## Excerpted passage

▬▬▬▬▬▬

Anderson eventually became very cynical of the Marley management team. He felt that Bob was being exploited by everyone around him. It started when he first joined the band. He felt like an outsider. “Peter (Tosh) and Bunny (Wailer) didn’t like me at all because they saw me as this guy Chris (Blackwell) had brought in to break up the band. But that wasn’t the way. Peter became close friends. The ways Bob’s management ran the band wasn’t what I was used to – no contracts, loose royalties, hand shake style participation gratuities. It was all loose and fluid. It was how Bob got taken advantage of and how the royalties for his albums became so murky after he died. Everyone wanted a piece of him.”

Originally, Anderson says, the band didn’t directly receive royalties for anything they did. When they did get cut in, the payment system was not transparent. “You couldn’t see statements. It was hard to know how much the cut was from the original. For me I wanted to play with everyone and I need to plan things out. I wanted to play with Jimmy Cliff, and I did. With him the invoicing was easy. The contract was easy. Not with Bob.”

▬▬▬▬▬▬

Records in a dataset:
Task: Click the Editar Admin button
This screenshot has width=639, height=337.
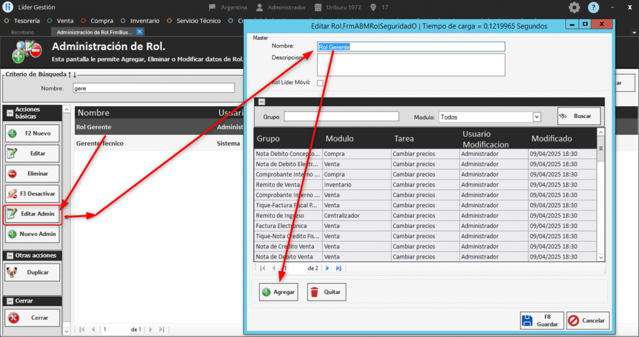Action: click(x=33, y=214)
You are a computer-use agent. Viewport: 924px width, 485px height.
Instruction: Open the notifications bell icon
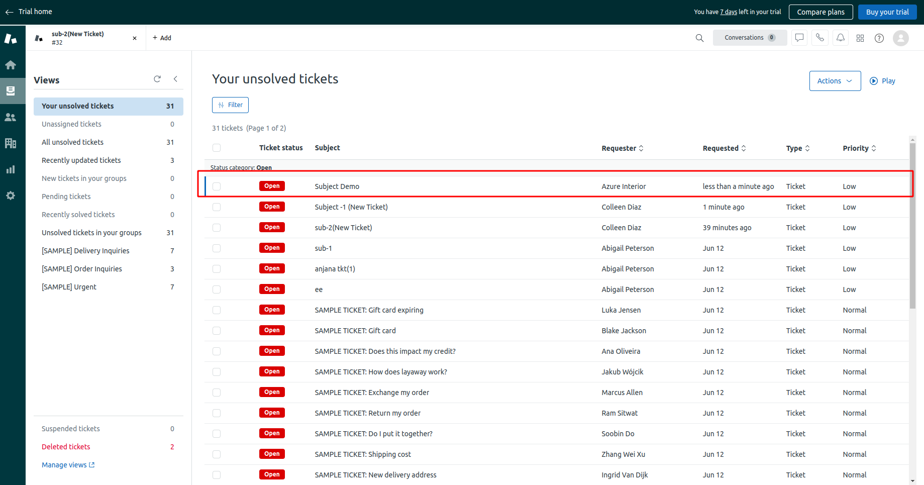click(840, 38)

▬▬▬▬▬▬

## Parts of the exercise
1. In the passage about Anderson and the Marley management, why did Peter Tosh and Bunny Wailer dislike Anderson when he first joined the band?
2. Answer these questions from the passage about Anderson and the Marley management:
(a) What three practices does Anderson list as the way Bob's management ran the band?
(b) What could band members not see once they were cut in on payments?
(c) Which other artist did Anderson want to play with, and did he?

## Responses by item number
1. They saw him as someone Chris Blackwell had brought in to break up the band.

2.
(a) No contracts, loose royalties, and hand-shake style participation gratuities.
(b) Statements.
(c) Jimmy Cliff, and yes, he did.